Racist who Practiced Racism by Intentionally Murdering 2 Black Shoppers at Krogers Gets a 2nd Life Sentence plus 10 yrs for hate crimes. Neuropeon w/ Virus in His Mind said "Whites Don't Shoot Whites"
/From [HERE] In an emotional hearing in federal court Thursday, Gregory Bush received confirmation that he will never leave prison for murdering two Black shoppers at the Jeffersontown Kroger simply because of the color of their skin.
But not before he heard from the family of his victims, Vickie Lee Jones and Maurice Stallard.
Both were Black. Bush is white.
"You are a rabid dog,” Kevin Gunn, Jones' nephew, told the 53-year-old. “And you deserve everything you got coming to you.”
"I hope your soul burns in hell," said a sister of Stallard's.

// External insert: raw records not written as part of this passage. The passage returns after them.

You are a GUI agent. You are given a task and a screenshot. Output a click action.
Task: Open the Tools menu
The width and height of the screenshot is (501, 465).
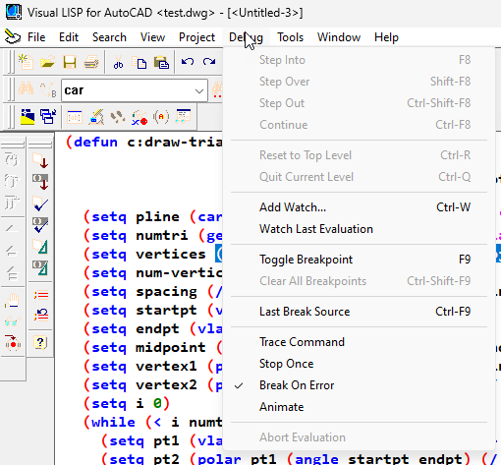tap(290, 37)
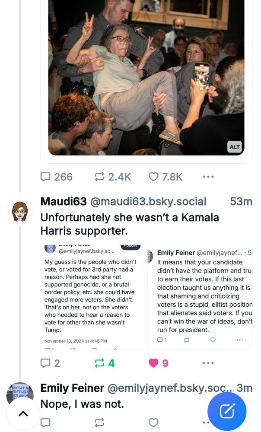View ALT text badge on the photo
This screenshot has width=261, height=432.
[235, 147]
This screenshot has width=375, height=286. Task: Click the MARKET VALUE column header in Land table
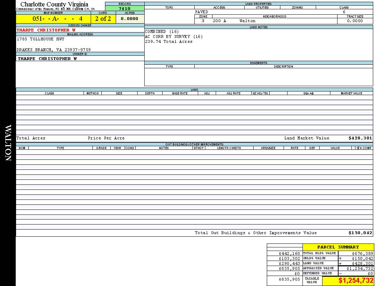click(351, 93)
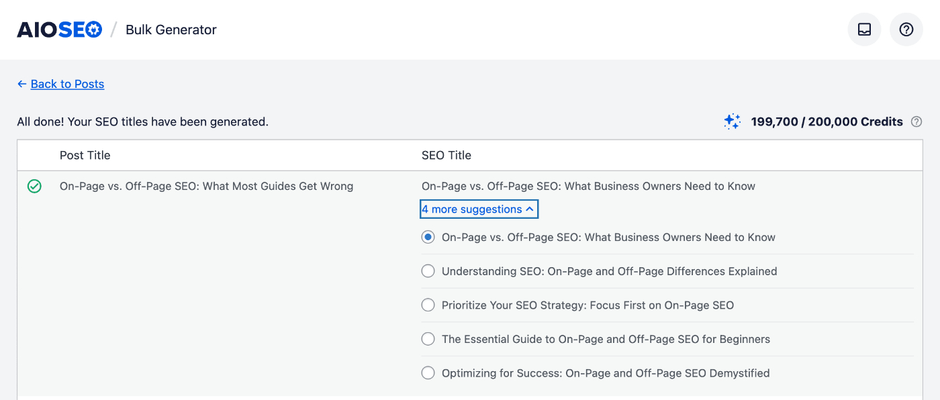Click the small help icon beside Credits

pos(916,122)
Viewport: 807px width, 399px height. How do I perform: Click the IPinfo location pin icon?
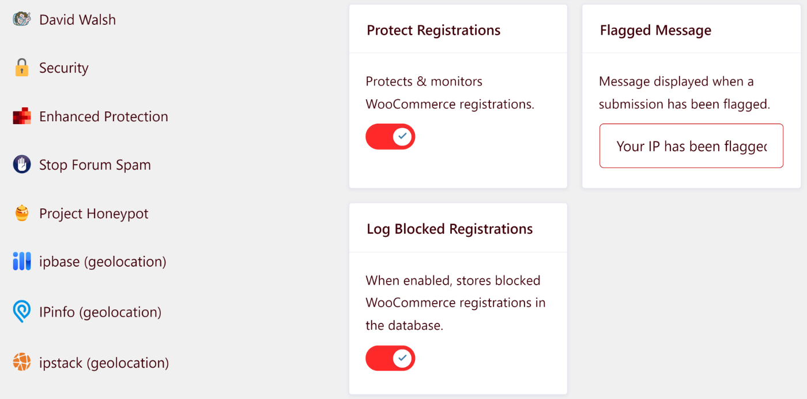(21, 312)
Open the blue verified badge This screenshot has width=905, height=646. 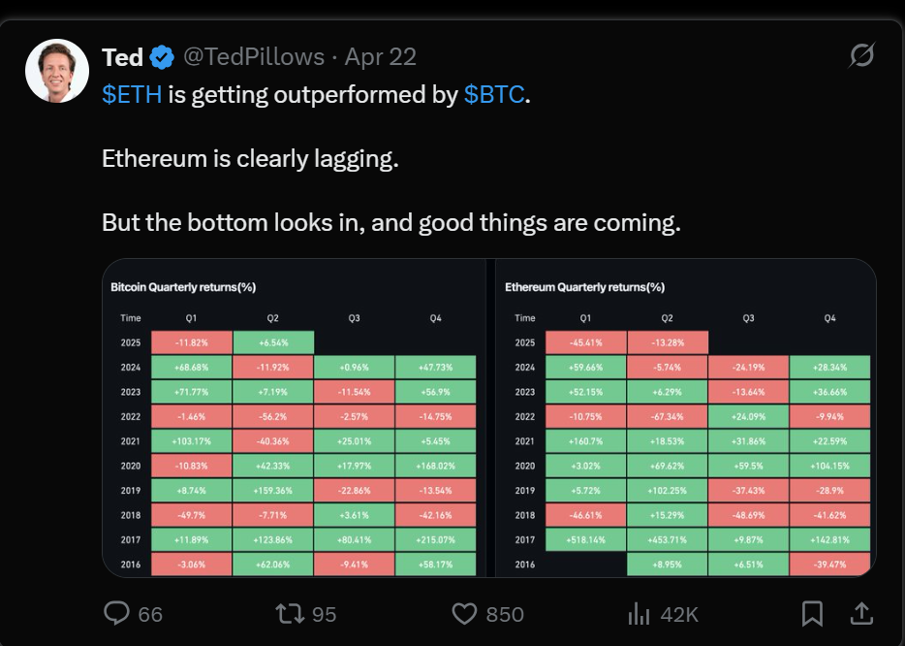coord(162,58)
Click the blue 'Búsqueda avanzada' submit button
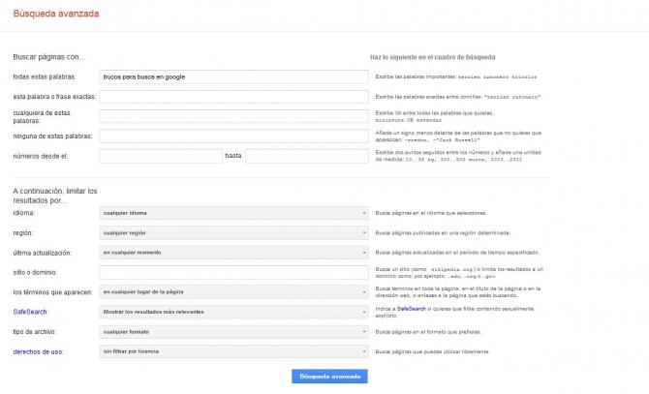 (x=329, y=376)
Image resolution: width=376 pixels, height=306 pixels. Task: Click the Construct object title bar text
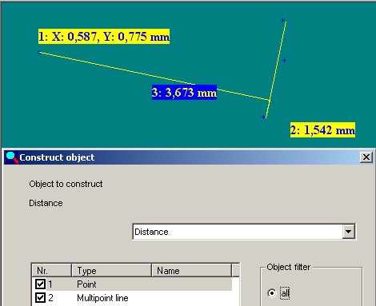click(x=57, y=157)
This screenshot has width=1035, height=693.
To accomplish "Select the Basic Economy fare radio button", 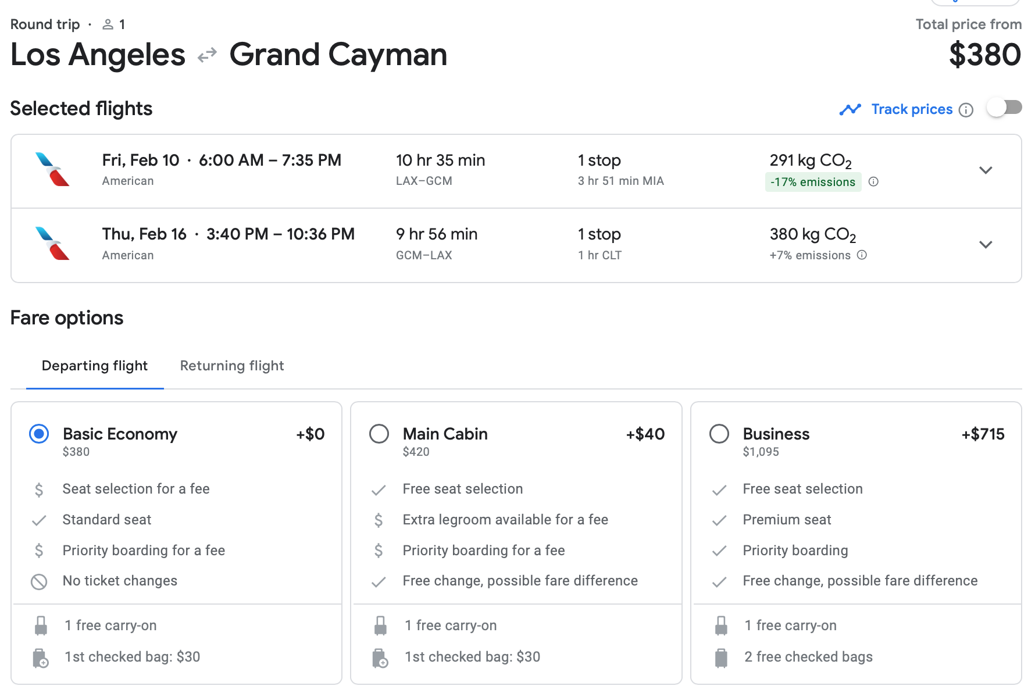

Bush had already been sentenced to life without parole after pleading guilty but mentally ill to state charges related to the Oct. 24, 2018, murders. On Thursday, U.S. District Judge Claria Horn Boom added a federal sentence of life in prison along with 10 years of additional confinement for gun and hate crimes.
The judge also ordered Bush to pay more than $23,000 in restitution to cover the two families' funeral costs.
Boom told Bush she hopes he learns to "reject" the "hate and bigotry" that led to the murders.
Stallard and Jones "were targeted specifically because of the color of their skin," Boom said.
Given the chance to speak, Bush said he was "so sorry that this happened. I'm so sorry"
Bush, who has been diagnosed with schizoaffective disorder, said he was off his medication and "hearing voices" and "demons" that told him to kill his biracial son.
He noted his ex-wife is Black and added his son has been "having a hard time" since the 2018 shooting.
But Stallard and Jones' relatives said they have been, too.
Stallard's widow, Charlotte, said "it is difficult to put into words" how the loss of her husband of 50 years has affected her family. She added she struggles to sleep and that she and other family members continue to receive counseling.
Bush was facing a minimum punishment of 30 years in prison but not the death penalty after pleading guilty this year to two counts of a hate crime resulting in death, three counts of using a firearm in relation to a crime of violence and one count of a hate crime with attempt to murder.
The hate crime charges revolved around the fact that Bush, who is white, shot two Black shoppers whom he had never met.
Police and prosecutors had previously confirmed that Bush also told an armed person outside the store to not "shoot me (and) I won’t shoot you. Whites don’t shoot whites."
And minutes before driving to the Kroger to shoot Stallard and Jones, Bush tried to enter the First Baptist Church of Jeffersontown, a predominantly Black congregation, by yanking on its locked doors while several members were inside, police previously said.
This month federal prosecutors revealed in a sentencing memorandum that Bush mentioned the name, "Dylann Roof," the man who shot and killed nine African American church members in Charleston, South Carolina, in 2015 after he was arrested. He also shouted Roof’s name while in a police station interview room, according to the document.
After driving to the grocery store, Bush walked inside and used a pistol to shoot Stallard while Stallard's 12-year-old grandson stood next to him. They were shopping for poster board for a school project.
Bush then reholstered his weapon and calmly walked back through the store as panicked shoppers fled, not firing at anyone until he encountered Jones in the parking lot and fatally shot her.
He also exchanged gunfire with an armed Black shopper in the lot before getting in his car, driving a short distance and then having police stop and arrest him on Hurstbourne Parkway.
Stallard was a 1967 Male High School graduate, Air Force veteran and retired GE employee remembered as a generous family man who moved his family to suburban Jeffersontown for a middle-class life.
He was also a member of the Newburg Tennis Association and St. Bartholomew Catholic Church on Buechel Bank Road.
Jones was the widow of a military veteran and herself retired from the VA Hospital, where she worked as an office administrator. Her family said she loved to travel and was a faithful member of the Church of the Living God on West Madison Street.
Jones was also the caretaker for her elderly mother and had gone to the Kroger that day to buy food for her loved one, according to family.
Bush's state and federal cases had previously been held up over questions regarding his mental state and diagnosis, but a Jefferson Circuit Court judge ruled last summer that he was competent to stand trial after taking medication while incarcerated for several months.
He will receive mental health treatment in prison and likely serve the state and federal sentences at the state prison in La Grange, where Bush has been held as his criminal cases were pending, the judge and attorneys said.
Though the criminal cases may have now concluded, the families of Stallard and Jones along with a customer inside the store at the time of the 2018 shooting have also sued Kroger and Bush in civil cases that remain ongoing in Jefferson Circuit Court.
The lawsuits each claim Kroger had no policy in place to prevent Bush from carrying and using a loaded firearm in its store.
In September 2019, the Cincinnati-based supermarket chain asked its customers to stop openly carrying guns in its stores following a string of mass shootings around the country.